----- LES ENTRÉES -----
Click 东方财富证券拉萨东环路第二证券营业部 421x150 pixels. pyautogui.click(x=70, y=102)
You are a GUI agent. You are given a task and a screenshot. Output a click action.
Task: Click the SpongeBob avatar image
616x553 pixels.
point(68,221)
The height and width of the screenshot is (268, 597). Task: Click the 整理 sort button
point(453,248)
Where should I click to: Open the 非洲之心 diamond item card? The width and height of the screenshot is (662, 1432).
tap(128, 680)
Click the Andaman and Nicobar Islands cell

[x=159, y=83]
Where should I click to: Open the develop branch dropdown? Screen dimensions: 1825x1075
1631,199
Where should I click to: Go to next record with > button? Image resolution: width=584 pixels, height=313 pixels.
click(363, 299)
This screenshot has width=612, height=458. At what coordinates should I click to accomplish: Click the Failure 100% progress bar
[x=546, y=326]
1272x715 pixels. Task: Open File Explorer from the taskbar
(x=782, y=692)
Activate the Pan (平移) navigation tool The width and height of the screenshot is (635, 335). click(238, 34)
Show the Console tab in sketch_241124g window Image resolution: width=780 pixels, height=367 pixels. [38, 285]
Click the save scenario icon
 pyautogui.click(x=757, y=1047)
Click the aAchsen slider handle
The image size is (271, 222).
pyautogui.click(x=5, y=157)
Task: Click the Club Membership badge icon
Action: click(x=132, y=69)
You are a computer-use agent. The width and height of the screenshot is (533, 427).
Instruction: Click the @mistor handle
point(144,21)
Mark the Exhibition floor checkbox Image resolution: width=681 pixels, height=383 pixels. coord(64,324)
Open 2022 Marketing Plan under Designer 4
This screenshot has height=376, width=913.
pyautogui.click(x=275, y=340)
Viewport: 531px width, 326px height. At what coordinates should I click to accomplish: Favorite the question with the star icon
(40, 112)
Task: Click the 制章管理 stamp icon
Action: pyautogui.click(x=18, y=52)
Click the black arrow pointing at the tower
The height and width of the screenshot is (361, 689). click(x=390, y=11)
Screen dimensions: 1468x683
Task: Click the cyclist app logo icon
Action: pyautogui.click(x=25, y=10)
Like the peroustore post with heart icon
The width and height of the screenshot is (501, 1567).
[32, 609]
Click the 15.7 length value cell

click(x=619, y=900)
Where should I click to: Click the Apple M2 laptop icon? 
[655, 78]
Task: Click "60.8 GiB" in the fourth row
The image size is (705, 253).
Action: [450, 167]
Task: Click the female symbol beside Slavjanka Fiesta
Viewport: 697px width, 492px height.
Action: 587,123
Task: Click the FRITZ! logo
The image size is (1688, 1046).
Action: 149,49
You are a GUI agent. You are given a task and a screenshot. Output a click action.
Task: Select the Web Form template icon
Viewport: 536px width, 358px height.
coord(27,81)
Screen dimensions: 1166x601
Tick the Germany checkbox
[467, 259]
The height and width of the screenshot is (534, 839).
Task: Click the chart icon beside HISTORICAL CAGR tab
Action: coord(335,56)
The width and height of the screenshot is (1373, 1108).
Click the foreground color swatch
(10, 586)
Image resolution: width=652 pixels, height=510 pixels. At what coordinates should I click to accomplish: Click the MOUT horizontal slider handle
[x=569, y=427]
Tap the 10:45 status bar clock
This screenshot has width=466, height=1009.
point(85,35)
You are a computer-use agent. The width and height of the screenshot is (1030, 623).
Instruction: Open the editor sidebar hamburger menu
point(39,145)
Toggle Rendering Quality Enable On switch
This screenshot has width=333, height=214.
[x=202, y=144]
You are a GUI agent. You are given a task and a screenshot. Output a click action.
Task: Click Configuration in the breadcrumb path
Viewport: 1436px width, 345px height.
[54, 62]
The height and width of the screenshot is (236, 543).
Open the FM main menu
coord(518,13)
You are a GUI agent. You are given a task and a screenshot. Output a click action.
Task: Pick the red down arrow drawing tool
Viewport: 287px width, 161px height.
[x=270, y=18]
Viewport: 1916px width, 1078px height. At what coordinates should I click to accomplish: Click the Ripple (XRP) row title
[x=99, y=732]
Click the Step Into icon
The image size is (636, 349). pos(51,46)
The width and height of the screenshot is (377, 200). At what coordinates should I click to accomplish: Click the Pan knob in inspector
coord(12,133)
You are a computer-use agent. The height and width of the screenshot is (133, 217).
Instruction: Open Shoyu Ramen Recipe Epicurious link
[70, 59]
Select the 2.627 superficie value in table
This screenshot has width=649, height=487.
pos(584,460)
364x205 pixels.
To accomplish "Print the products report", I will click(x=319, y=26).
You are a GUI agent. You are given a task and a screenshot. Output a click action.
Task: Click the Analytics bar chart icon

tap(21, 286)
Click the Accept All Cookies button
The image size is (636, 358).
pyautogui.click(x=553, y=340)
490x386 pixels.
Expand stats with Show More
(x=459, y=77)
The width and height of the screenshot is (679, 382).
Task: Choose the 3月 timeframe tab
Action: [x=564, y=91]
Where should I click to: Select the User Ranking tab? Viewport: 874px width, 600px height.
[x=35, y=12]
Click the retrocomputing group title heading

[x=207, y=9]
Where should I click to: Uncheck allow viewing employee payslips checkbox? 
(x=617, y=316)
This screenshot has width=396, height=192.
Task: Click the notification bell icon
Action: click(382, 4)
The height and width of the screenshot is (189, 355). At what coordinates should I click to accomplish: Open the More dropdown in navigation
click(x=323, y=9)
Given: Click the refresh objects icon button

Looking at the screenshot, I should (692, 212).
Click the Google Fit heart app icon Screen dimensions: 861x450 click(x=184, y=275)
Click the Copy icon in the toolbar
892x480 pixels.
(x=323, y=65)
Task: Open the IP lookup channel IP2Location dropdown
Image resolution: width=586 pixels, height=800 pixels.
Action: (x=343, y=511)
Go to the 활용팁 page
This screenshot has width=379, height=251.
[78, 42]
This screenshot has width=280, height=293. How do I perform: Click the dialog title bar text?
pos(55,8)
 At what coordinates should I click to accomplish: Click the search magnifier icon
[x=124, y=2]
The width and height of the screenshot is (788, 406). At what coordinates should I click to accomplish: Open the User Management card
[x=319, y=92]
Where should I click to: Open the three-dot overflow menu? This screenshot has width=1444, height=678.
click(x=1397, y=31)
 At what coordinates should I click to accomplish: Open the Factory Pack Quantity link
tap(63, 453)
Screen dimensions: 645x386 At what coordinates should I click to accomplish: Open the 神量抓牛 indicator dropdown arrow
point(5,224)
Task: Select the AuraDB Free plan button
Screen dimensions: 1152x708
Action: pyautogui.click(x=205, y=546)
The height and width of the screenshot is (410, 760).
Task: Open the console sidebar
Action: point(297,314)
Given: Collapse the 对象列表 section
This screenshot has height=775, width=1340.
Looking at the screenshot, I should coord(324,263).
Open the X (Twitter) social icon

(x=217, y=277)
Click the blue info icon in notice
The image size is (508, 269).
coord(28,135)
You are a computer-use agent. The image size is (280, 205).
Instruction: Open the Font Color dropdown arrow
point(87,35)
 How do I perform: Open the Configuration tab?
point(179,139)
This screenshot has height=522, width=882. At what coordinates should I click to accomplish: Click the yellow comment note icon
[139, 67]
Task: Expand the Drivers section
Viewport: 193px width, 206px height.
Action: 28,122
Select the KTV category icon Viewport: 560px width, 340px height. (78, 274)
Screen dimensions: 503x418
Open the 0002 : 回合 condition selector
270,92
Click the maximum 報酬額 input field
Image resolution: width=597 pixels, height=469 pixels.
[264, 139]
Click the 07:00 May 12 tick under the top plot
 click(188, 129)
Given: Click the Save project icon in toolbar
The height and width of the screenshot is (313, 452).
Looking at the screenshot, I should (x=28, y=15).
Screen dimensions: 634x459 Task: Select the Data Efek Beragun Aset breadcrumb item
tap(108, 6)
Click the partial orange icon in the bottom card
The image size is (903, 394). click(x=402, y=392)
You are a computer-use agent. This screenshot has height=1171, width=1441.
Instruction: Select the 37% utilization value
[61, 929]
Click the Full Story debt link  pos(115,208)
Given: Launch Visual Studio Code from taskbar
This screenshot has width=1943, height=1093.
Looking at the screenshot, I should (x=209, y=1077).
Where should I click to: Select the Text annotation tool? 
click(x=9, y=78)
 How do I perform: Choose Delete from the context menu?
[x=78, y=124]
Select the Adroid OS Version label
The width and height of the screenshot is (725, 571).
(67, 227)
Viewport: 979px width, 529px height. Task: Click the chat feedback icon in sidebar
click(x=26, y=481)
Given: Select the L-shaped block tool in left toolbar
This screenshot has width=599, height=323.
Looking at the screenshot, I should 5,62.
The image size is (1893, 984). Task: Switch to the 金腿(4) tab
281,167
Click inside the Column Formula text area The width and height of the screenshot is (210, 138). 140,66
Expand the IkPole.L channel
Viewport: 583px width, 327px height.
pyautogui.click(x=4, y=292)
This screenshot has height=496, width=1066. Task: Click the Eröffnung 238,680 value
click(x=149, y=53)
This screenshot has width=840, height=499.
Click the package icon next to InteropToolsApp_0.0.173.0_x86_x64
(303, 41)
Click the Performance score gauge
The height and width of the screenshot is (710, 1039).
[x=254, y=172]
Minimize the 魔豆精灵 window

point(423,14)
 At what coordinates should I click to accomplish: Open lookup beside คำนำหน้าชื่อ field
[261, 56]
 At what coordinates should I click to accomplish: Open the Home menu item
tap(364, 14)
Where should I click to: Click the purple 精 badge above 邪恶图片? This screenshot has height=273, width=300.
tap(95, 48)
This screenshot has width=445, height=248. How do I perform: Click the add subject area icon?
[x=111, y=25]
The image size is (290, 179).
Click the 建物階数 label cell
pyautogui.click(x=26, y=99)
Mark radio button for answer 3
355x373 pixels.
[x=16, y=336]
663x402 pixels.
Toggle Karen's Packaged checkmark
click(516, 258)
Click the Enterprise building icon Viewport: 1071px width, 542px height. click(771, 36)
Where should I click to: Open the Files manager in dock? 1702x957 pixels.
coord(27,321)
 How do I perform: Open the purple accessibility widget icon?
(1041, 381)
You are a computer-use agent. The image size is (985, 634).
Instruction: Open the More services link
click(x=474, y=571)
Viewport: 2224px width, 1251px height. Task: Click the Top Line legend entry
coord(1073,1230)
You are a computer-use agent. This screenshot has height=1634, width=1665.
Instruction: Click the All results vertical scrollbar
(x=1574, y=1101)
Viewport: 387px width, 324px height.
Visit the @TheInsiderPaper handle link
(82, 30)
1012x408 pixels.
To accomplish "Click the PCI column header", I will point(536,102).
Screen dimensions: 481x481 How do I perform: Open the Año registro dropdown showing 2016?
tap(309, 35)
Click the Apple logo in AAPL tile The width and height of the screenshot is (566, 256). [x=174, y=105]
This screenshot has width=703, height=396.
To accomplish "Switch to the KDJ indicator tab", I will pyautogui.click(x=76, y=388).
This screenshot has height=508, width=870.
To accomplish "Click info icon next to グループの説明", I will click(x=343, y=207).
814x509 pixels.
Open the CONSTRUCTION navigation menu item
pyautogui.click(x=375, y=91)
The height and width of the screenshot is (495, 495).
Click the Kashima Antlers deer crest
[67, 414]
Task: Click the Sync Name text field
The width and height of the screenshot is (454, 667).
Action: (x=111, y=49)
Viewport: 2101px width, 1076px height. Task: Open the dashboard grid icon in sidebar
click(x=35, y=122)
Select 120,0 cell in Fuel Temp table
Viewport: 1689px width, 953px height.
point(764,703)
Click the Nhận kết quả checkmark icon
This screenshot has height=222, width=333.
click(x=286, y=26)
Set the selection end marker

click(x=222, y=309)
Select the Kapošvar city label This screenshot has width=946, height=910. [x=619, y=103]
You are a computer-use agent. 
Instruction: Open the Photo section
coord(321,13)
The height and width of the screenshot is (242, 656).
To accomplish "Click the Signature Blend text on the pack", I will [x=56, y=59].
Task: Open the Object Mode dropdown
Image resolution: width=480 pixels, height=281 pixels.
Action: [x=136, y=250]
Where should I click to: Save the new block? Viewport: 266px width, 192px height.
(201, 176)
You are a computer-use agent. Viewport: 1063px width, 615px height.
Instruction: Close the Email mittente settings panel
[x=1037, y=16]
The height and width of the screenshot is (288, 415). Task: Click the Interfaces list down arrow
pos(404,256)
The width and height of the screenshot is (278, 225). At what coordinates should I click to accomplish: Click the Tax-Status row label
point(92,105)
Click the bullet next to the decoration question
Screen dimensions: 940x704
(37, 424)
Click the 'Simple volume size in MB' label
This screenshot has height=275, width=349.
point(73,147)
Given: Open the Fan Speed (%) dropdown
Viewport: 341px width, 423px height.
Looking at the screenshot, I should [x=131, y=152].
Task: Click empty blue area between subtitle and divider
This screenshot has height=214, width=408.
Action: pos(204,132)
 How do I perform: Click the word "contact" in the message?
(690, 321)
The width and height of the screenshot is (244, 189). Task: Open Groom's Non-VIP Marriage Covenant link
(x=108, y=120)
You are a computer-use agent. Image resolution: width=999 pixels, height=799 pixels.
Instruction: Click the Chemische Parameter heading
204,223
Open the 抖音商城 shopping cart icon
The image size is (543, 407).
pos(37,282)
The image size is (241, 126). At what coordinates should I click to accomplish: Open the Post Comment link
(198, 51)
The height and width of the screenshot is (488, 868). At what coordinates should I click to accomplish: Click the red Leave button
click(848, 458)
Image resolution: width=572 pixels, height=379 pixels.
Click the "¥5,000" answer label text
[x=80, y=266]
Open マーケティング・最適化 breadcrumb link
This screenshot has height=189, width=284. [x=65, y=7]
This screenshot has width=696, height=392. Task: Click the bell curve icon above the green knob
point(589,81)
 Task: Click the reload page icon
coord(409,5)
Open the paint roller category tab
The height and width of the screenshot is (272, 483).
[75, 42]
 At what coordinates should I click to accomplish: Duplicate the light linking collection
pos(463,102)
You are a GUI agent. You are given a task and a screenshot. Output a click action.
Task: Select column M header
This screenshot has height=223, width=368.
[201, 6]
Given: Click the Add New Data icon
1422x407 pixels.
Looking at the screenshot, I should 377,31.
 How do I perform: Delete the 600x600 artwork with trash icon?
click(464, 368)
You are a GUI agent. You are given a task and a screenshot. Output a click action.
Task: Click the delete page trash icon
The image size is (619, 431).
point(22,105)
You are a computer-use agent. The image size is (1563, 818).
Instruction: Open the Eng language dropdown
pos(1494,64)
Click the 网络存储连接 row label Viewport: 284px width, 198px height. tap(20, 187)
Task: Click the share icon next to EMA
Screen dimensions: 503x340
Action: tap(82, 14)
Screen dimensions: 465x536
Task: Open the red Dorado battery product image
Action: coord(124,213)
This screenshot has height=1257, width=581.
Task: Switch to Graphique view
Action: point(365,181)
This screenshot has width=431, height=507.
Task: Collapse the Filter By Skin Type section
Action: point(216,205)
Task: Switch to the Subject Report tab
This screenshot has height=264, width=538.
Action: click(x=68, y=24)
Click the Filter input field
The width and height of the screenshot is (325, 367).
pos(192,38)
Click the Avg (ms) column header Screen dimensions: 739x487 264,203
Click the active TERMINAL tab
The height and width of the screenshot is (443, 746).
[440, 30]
-----
CONSIGNE: Recopiez telles quelles les lignes des entrées ci-dessus, de celle qui contient « How do I perform: Choose » jusqu'à celle qui contient « Click inside the », ces deux lignes comprises.

RÉPONSE ATTENDUE:
 How do I perform: Choose Delete from the context menu?
[x=78, y=124]
Select the Adroid OS Version label
The width and height of the screenshot is (725, 571).
(67, 227)
Viewport: 979px width, 529px height. Task: Click the chat feedback icon in sidebar
click(x=26, y=481)
Given: Select the L-shaped block tool in left toolbar
This screenshot has width=599, height=323.
Looking at the screenshot, I should 5,62.
The image size is (1893, 984). Task: Switch to the 金腿(4) tab
281,167
Click inside the Column Formula text area The width and height of the screenshot is (210, 138). 140,66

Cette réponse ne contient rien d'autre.